Drinkable Book : filtrer les bactéries avec des nanoparticules d'argent

Nicolas Gary - 11.05.2014

Zone 51 - Insolite - filtrer l'eau - eau potable - pays d'Afrique


Sur la surface du globe, 3,4 millions de personnes meurent chaque année de maladies liées à la qualité de l'eau - ou plutôt, à son absence de qualité. Un chiffre considérable, et d'autant plus inquiétant que les victimes ignorent combien l'eau qu'elles consomment peut être contaminée. Pour tenter de renverser la tendance, les chercheurs de Carnegie Mellon et de l'université de Virginie ont développé le Drinkable Book. 

 

 

Chaque page du livre peut être détachée pour se changer en filtre

 

 

Le titre que coûte que quelques cents à produire, et apprend les bases de la préservation de la qualité de l'eau. Il prodigue sur chaque page des conseils, parfois étonnants d'évidence, comme de mettre les excréments et les déchets loin des sources d'eau. Mais surtout, il peut servir de filtre pour tuer les bactéries mortelles contenues dans l'H2O. 

 

The Drinkable Book agit donc comme une sorte de filtre à café, avec la capacité de contenir plus de 99 % des bactéries trouvées dans l'eau. Une qualité, une fois filtrée, qui serait alors équivalente à l'eau du robinet que l'on peut trouver aux États-Unis. Thérèse Dankovich, doctorante à l'université de McGill s'est inspirée des travaux de Brian Gartside, chercheur ayant découvert les capacités de filtrage du papier imprégné de nano-argent. 

 

Les pages sont recouvertes de nanoparticules d'argent, dont les ions permettent de tuer des maladies comme le choléra, la typhoïde ou la célèbre bactérie e-scoli. « Ce papier-filtre va révolutionner la purification de l'eau.
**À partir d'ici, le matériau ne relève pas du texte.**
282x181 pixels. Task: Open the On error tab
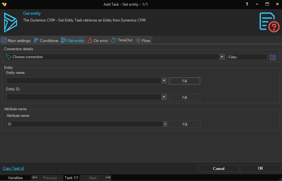(x=98, y=40)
Chaque filtre peut donner accès à 30 jours d'eau potable, et on en trouve suffisamment dans l'ouvrage pour tenir durant quatre années » assure l'organisation Water is Life.

 

Le problème, non évoqué par l'organisation, est que le nano-argent présenterait un potentiel toxique pour l'homme et l'environnement, et que les risques sanitaires ont déjà été soulevés en Europe. Son utilisation va croissant, et la Commission européenne a demandé des enquêtes poussées sur la question.

 

Les premiers exemplaires ont été imprimés en anglais et en swahili - groupe de langues de l'Afrique de l'Est, et seront expédiés prochainement pour le Kenya. Le projet de Water is Life est de parvenir à proposer son ouvrage dans 33 pays et de parvenir à diminuer plus encore le coût de production.